Please copy, exactly as written, the span from the first line below to the line that contains "Lokalno (29, 2325)", including both, and skip the pictures.

== Records provided ==

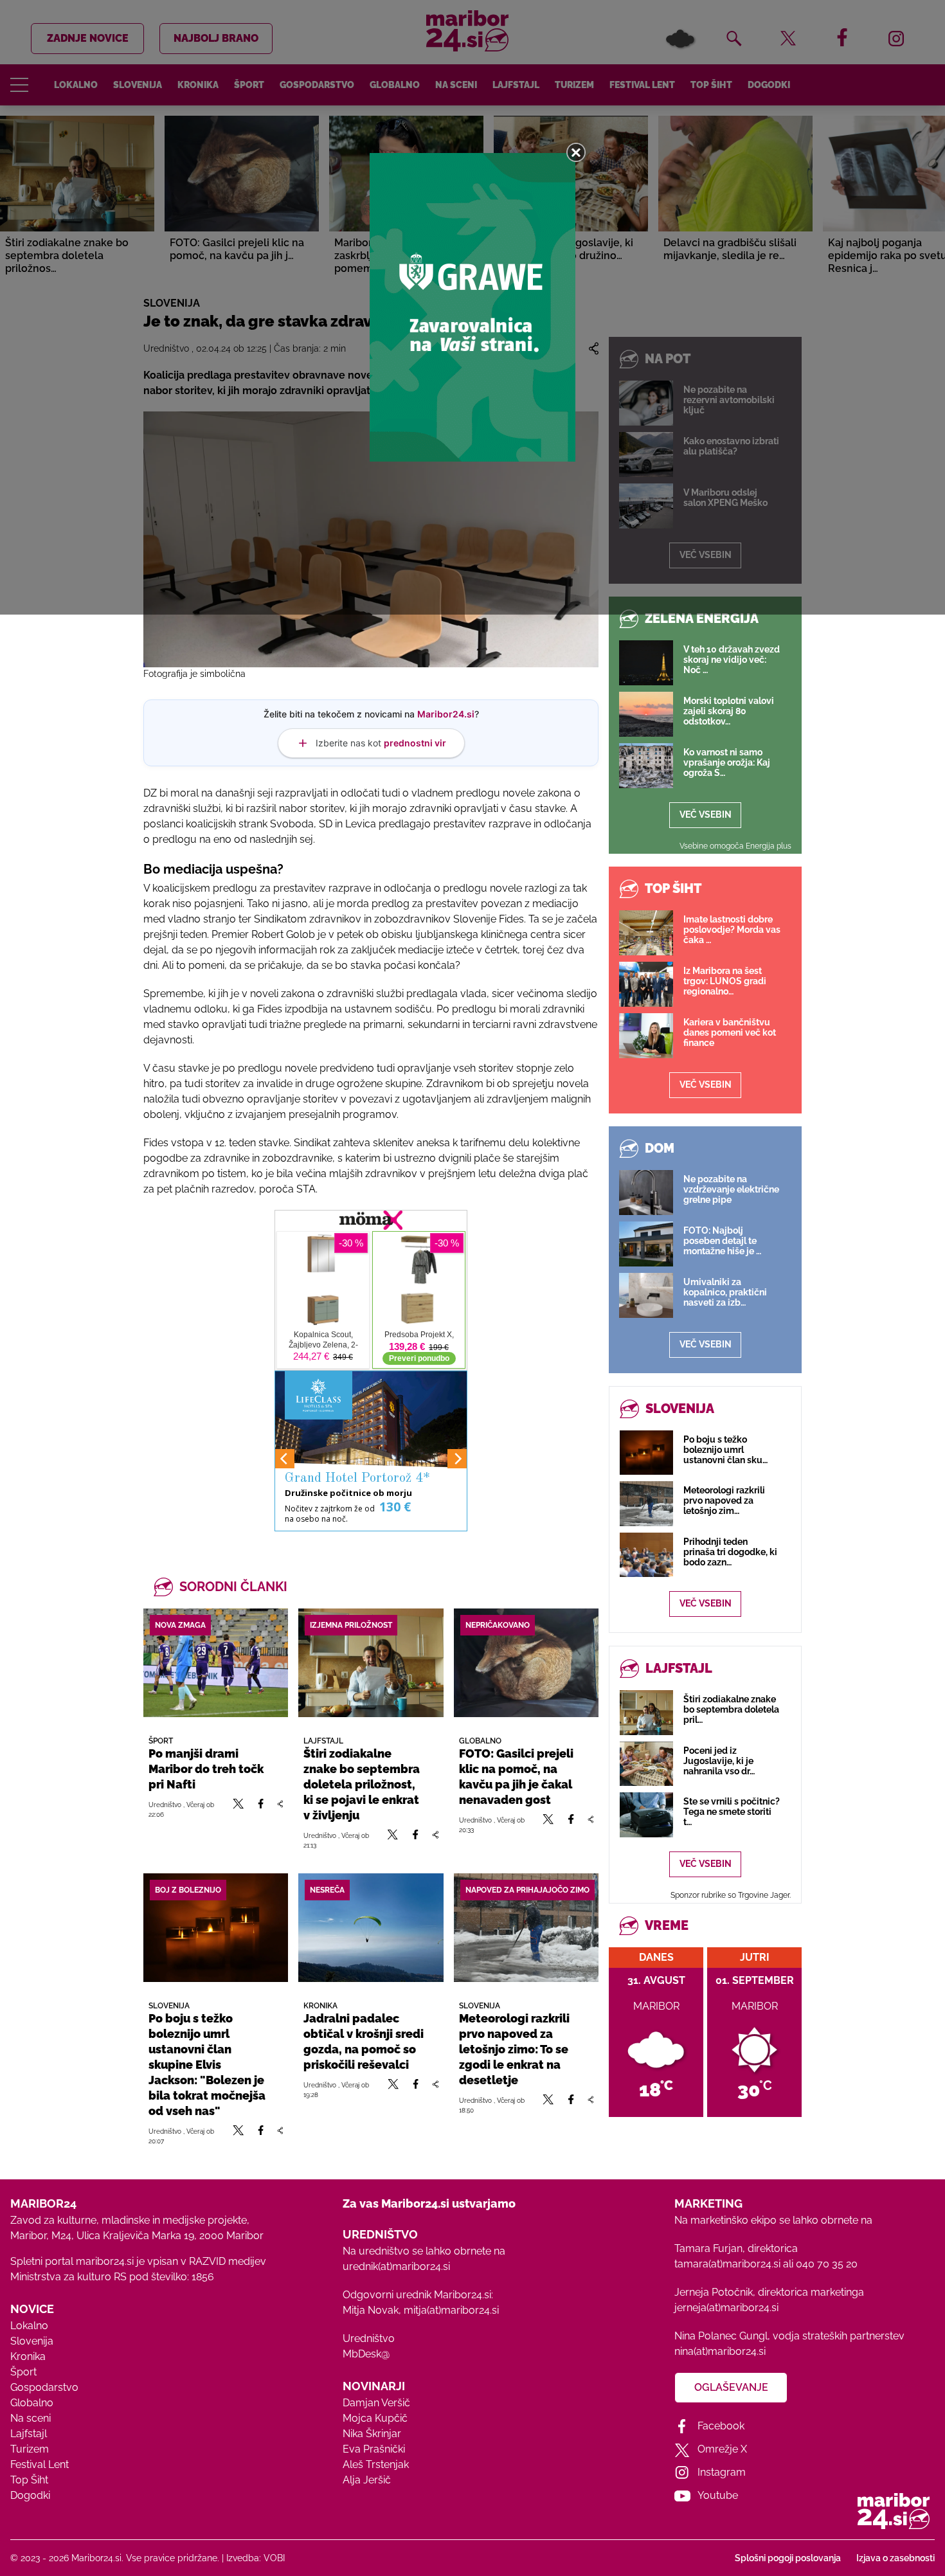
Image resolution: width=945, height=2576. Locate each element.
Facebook (721, 2426)
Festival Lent (39, 2464)
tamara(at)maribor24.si (727, 2264)
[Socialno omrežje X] (238, 1809)
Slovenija (31, 2341)
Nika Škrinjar (372, 2433)
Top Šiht (29, 2480)
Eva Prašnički (374, 2449)
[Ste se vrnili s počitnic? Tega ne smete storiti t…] (646, 1814)
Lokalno (29, 2325)
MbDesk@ (366, 2354)
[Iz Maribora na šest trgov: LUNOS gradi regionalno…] (646, 984)
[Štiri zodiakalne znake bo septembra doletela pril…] (646, 1712)
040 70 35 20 (827, 2264)
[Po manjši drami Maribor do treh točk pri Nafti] (215, 1662)
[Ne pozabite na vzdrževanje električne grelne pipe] (646, 1192)
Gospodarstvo (44, 2387)
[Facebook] (260, 1809)
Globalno (31, 2403)
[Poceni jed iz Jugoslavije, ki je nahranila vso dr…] (646, 1764)
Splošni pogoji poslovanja (788, 2558)
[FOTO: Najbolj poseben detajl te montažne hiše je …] (646, 1243)
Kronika (28, 2356)
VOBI (274, 2558)
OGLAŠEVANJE (731, 2387)
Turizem (29, 2449)
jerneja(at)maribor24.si (726, 2307)
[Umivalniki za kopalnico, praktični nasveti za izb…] (646, 1295)
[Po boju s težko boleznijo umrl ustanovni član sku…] (646, 1452)
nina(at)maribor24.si (720, 2351)
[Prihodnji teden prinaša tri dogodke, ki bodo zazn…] (646, 1555)
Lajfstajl (28, 2433)
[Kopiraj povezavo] (280, 1809)
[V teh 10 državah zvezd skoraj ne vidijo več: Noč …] (646, 662)
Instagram (722, 2472)
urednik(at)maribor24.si (396, 2266)
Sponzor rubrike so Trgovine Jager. (730, 1895)
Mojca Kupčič (375, 2418)
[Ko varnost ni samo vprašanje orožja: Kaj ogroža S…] (646, 765)
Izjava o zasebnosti (895, 2558)
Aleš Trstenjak (376, 2464)
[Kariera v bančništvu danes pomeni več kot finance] (646, 1035)
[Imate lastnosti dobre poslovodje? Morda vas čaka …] (646, 932)
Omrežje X (722, 2449)
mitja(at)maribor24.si (451, 2310)
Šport (23, 2372)
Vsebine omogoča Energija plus (735, 846)
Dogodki (30, 2495)
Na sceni (30, 2418)
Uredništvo (369, 2338)
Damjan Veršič (376, 2403)
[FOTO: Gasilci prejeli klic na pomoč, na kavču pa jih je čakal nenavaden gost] (526, 1662)
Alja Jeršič (367, 2480)
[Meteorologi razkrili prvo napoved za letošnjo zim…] (646, 1503)
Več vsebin (706, 814)
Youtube (718, 2495)
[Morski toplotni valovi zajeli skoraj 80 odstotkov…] (646, 714)
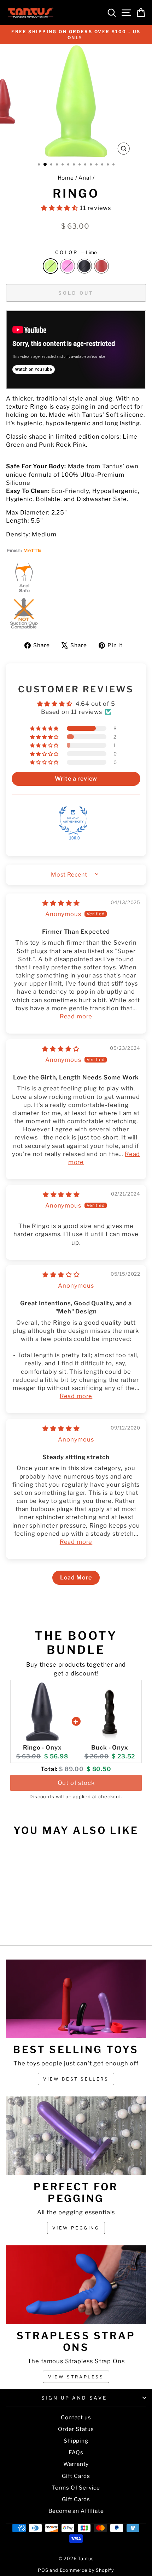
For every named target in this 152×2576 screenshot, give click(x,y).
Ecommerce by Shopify (87, 2570)
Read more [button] (76, 1016)
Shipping (76, 2440)
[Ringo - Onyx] (36, 1921)
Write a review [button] (76, 778)
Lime (50, 266)
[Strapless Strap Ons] (76, 2284)
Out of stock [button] (76, 1782)
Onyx (84, 266)
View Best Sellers (76, 2079)
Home (66, 177)
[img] (61, 903)
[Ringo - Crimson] (44, 1921)
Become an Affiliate (76, 2511)
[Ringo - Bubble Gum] (28, 1921)
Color (76, 252)
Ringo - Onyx (42, 1747)
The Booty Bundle (76, 1642)
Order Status (76, 2429)
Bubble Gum (67, 266)
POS (43, 2570)
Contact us (76, 2417)
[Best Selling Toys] (76, 1999)
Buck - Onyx (109, 1747)
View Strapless (76, 2376)
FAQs (76, 2452)
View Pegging (75, 2228)
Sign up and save (74, 2398)
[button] (60, 207)
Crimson (101, 266)
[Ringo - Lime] (20, 1921)
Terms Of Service (76, 2487)
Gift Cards (76, 2476)
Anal (84, 177)
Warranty (76, 2464)
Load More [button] (76, 1577)
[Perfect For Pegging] (76, 2135)
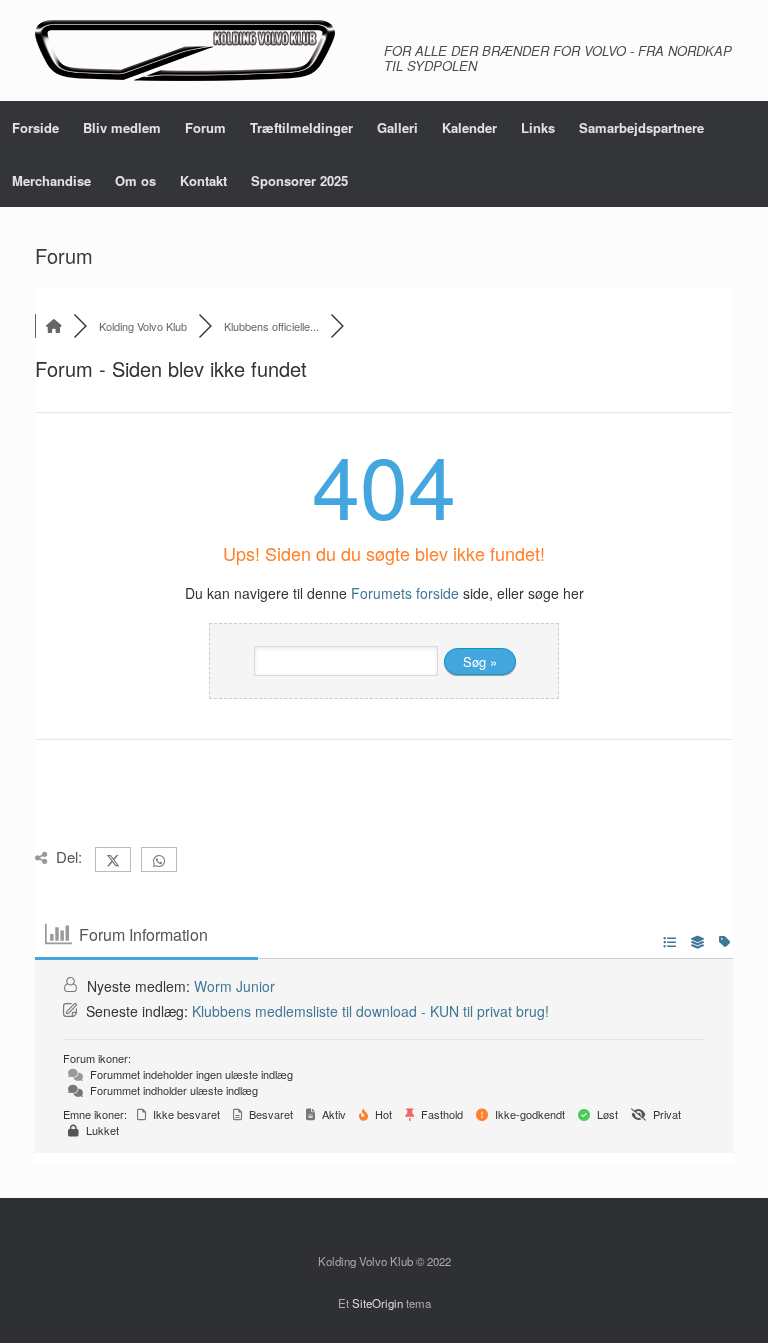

===

### Exercise solution
Image resolution: width=945, height=2576. Locate each element.
Facebook (721, 2426)
Festival Lent (39, 2464)
tamara(at)maribor24.si (727, 2264)
[Socialno omrežje X] (238, 1809)
Slovenija (31, 2341)
Nika Škrinjar (372, 2433)
Top Šiht (29, 2480)
Eva Prašnički (374, 2449)
[Ste se vrnili s počitnic? Tega ne smete storiti t…] (646, 1814)
Lokalno (29, 2325)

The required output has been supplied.